Esa magia, all that jazz, no se improvisa sino que se transpira y Julio Cortázar la sudaba en cada renglón que escribió ya en la enrevesada trama de su novela que se lee como quien juega a la Rayuela o se come de un tirón con otra lógica comprensible y en cada trama de sus cuentos donde los personajes son el lector que lee los párrafos donde él mismo se aproxima al sillón de terciopelo verde donde las palabras son el espejo de un hombre que se aproxima al sillón de terciopelo verde para cumplir una venganza perfecta y de todo ese jazz supo el propio Cortázar la larga noche en tren, cuando viajó con Carlos Fuentes y Gabriel García Márquez de París a Praga para visitar lo que quedaba de una primavera aplastada por tanques soviéticos. Decían Fuentes y Gabo dos testigos de sí mismos asombrados, que Cortázar no paró de hablar en todo el trayecto sobre rieles, dictando una entrañable cátedra sobre Thelonius Monk y su piano como óleo misterioso, mientras el colombiano y el mexicano se hartaban de comer salchichas bañadas en cerveza tras cerveza.

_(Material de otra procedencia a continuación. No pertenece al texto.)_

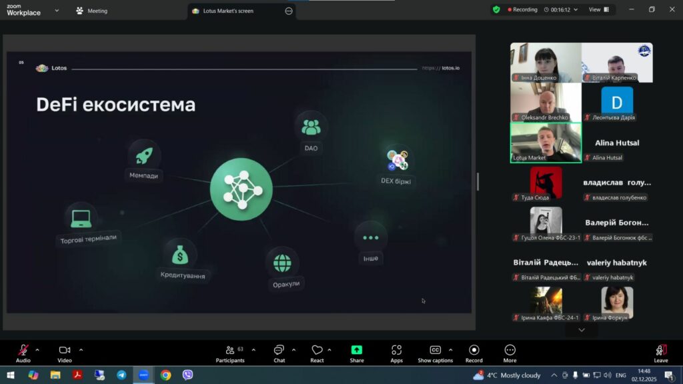Open the Apps panel
This screenshot has height=384, width=683.
[396, 351]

Decía Fuentes (y lo confirmaba el Gabo) que al llegar a Praga les vino de maravilla sudar la noche en vela en el sauna que propuso Kundera para que hablaran sin temor a que fueran espiados. En el sauna era poco probable que instalasen micrófonos los espías de la hoz y el martillo. Parece cosa de encantamiento imaginar a Cortázar, Gabo y Fuentes hablando encuerados con Kundera, pero más aún el instante en que el checo les indicó que la salida del vapor era una compuerta como resbaladilla que daba directamente a las aguas heladas del río Moldava. Decía Fuentes que García Márquez juraba que en ese instante de auténtico chapuzón helado moría lo más granado de la literatura latinoamericana… pero consta que sobrevivieron y sobreviven al día de hoy como conversación interminable de un viaje en tren, jazz en piano.

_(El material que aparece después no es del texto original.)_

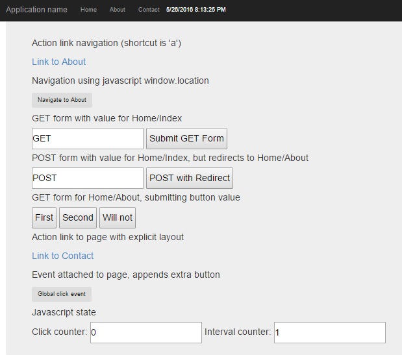The width and height of the screenshot is (402, 355).
Task: Click 'Submit GET Form' button
Action: click(186, 139)
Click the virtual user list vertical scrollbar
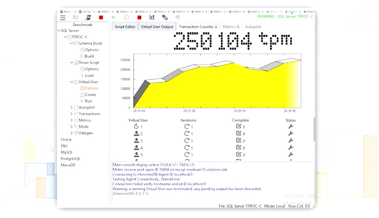This screenshot has width=379, height=218. [x=314, y=129]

Lo supo también Jorge Luis Borges, desde 1947, en que como secretario de redacción de una revista ya olvidada recibió de manos de “un muchacho muy alto” un cuento escrito a máquina de escribir con sus dedos alargados. Borges no dudó en enviar directamente a la imprenta ése que sería el primer texto suyo que vería publicado Cortázar y que ya se inmortaliza en la lectura de todos con el título envidiable de “Casa tomada”. Lo sabían también quienes lo leían y más aún quienes lo conocieron de cerca o de lejos en el insólito espectáculo de un hombre que parecía nunca envejecer, como si se quedara a vivir al volante de un automóvil anclado en medio de un embotellamiento infinito en una carretera. Lo sabemos quienes apreciamos la delicada minuciosidad con la que tradujo a grandes autores de idiomas que jamás imaginamos aprender y hasta en las cartas personales o los cursos de literatura que son ahora libros complementarios a su obra narrativa; clases y cartas para confirmar que la vida se vive mejor leída, leyéndola que es gerundio, leyendo a un escritor tan cercano que en realidad no se ha ido: allí sigue, oteando siempre la mesa de novedades de la librería donde me cito de vez en cuando sin citarme con la Maga. Dos metros de estatura inalcanzable, un ojo al gato y otro al garabato, la barba de hippie, las manos más largas del mundo, el cigarro sin filtro equilibrándose en los labios que sonríen y una gabardina que esconde como baúl sin fondo todas las tramas posibles de una novela que se multiplica como saxofón enloquecido y todos los personajes que de desdoblan en cuentos sin cuenta. Miro al estante y –efectivamente—me está esperando Julio Cortázar.